[Aim of the exercise]
Only the lines from the one with "Task: Click the Zenmuse P1 camera icon" through the last line of the records below belong in your answer, reproduced exactly and with the pictures left out.

[Stored items]
○ ○ ○ ○ ○ ○ ○

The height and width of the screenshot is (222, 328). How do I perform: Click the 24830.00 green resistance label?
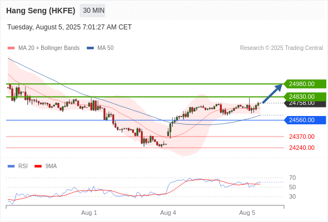pyautogui.click(x=305, y=97)
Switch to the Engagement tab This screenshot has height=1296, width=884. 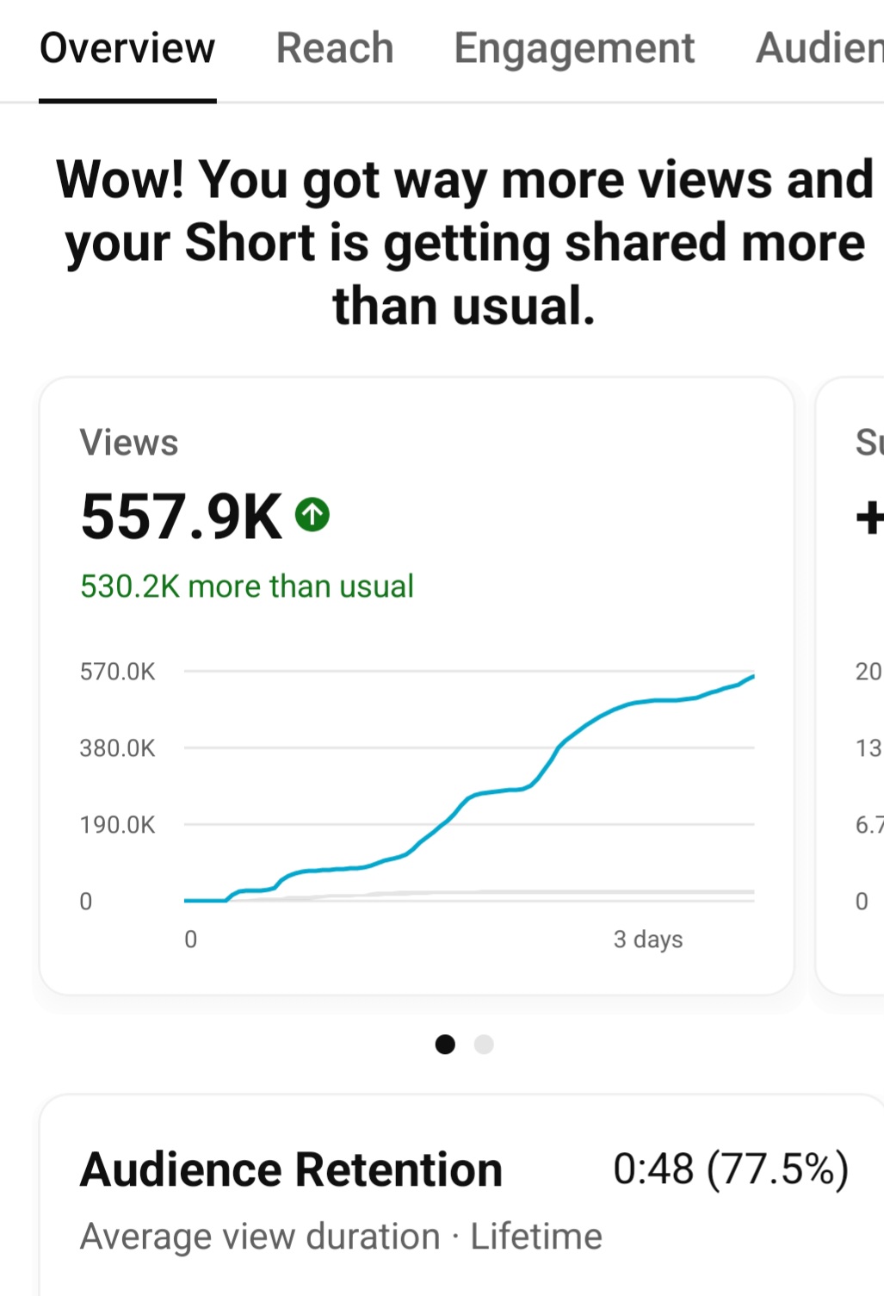(574, 48)
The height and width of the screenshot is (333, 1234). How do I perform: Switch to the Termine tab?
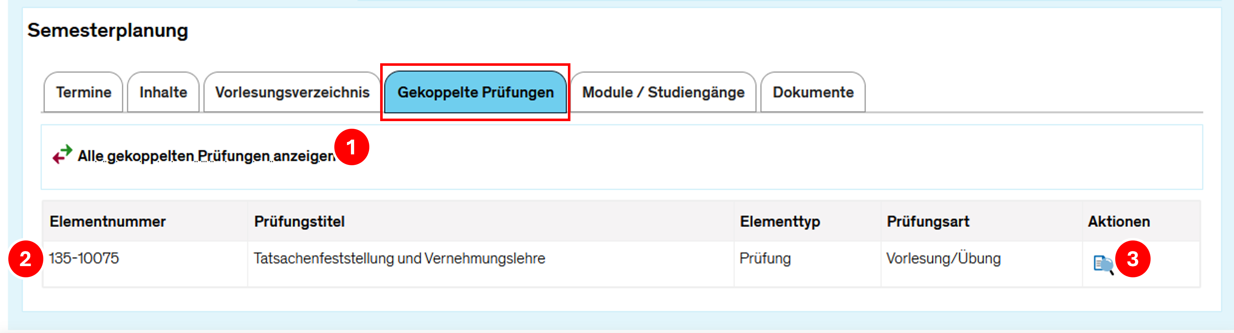pyautogui.click(x=83, y=92)
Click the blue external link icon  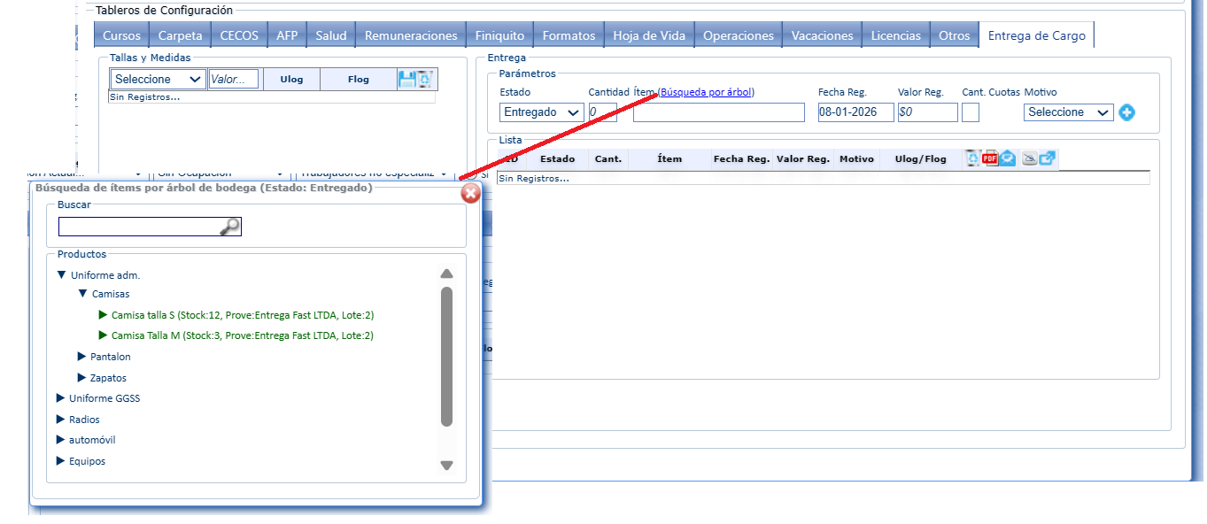pyautogui.click(x=1048, y=158)
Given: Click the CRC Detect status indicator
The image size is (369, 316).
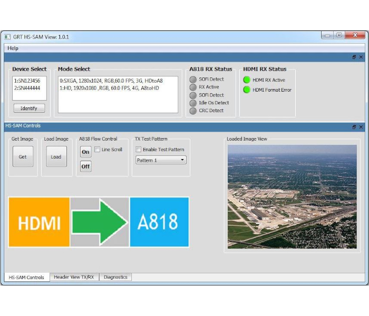Looking at the screenshot, I should pyautogui.click(x=193, y=111).
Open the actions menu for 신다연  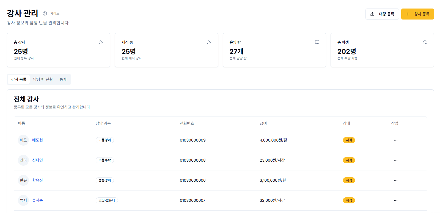pos(395,160)
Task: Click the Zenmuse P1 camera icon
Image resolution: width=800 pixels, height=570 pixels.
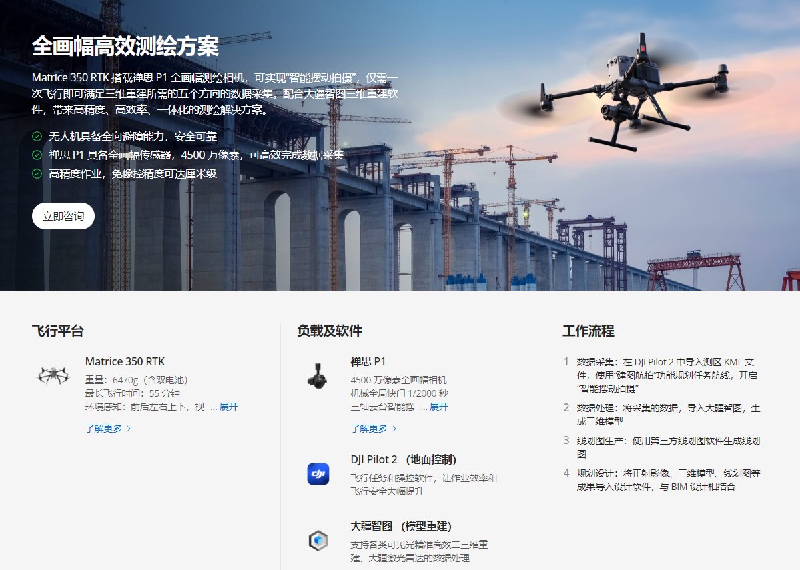Action: click(x=318, y=375)
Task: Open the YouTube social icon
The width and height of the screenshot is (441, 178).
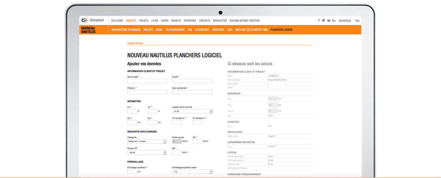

○ ○ ○ ○ ○ ○ ○

[Completed exercise]
Task: Click the Zenmuse P1 camera icon
Image resolution: width=800 pixels, height=570 pixels.
Action: click(x=318, y=375)
Task: Open the YouTube social icon
The width and height of the screenshot is (441, 178).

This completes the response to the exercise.